According to the plaintiffs, the ordinance "irrationally" discriminates against franchisees who are part of a "network" that employers more than 500 people and non-franchise entities that don't. The ordinance doesn't just count direct employees of a franchisee, but also counts all the employees of all franchisees of a particular franchisor.

So, for example, even though plaintiff Michael Park operates a Comfort Inn and employs only 19 people himself, because the larger Comfort Inn corporation does business with franchisees who, together, employ more than 500 people, any Comfort Inn in Seattle has to pay $15 an hour to employees.

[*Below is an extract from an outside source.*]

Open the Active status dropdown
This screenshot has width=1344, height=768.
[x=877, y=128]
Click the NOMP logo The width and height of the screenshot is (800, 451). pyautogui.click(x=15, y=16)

The lawsuit doesn't appear to have a chance of succeeding on its federal constitutional claims of Equal Protection violations and the dormant commerce clause (rational basis review and the standard for facially nondiscriminatory statutes incidentally impinging on interstate commerce are quite deferential to the government). The claim based on a violation of a Washington state provision prohibiting regulations that "benefit[] certain businesses at the expense of others" seems like it could go somewhere.

What's the Right Amount of Control?

In the last year, governments, franchisees, and franchisors have been in the largest war ever over who, exactly, is in control of a franchise. The NLRB's general counsel issued an opinion that a franchisor could be jointly liable with a franchisee for labor law violations, prompting the NLRB to sue McDonald's the corporation for wage and hour violations at franchisee-owned McDonald's restaurants.

The complaint against the City of Seattle asserts, "The Ordinance aggregates employees of different franchisee companies as if they all worked for a single corporation -- contrary to state law recognizing that separate corporations are distinct legal entities and must be treated as such." What happens in practice, though, is the subject of the NLRB's lawsuits and other lawsuits around the country.

While franchisors like McDonald's claim they don't exert enough control over franchisees to make the parent corporation jointly liable for franchisee wrongdoing, governments point out that the franchisor sets business goals and parameters, along with employment guidelines, that effectively result in the franchisee making a Hobson's choice between following franchisor guidelines and not getting a license to operate the franchise. (It is somewhat difficult for the corporate parents to stress the advantages of uniformity while maintaining the notion that each franchise is a distinct entity.)

Whatever else the International Franchise Association, a trade group for franchise-model businesses, hoped to accomplish with this lawsuit, it's certainly getting a lot of attention, even if not always the right kind.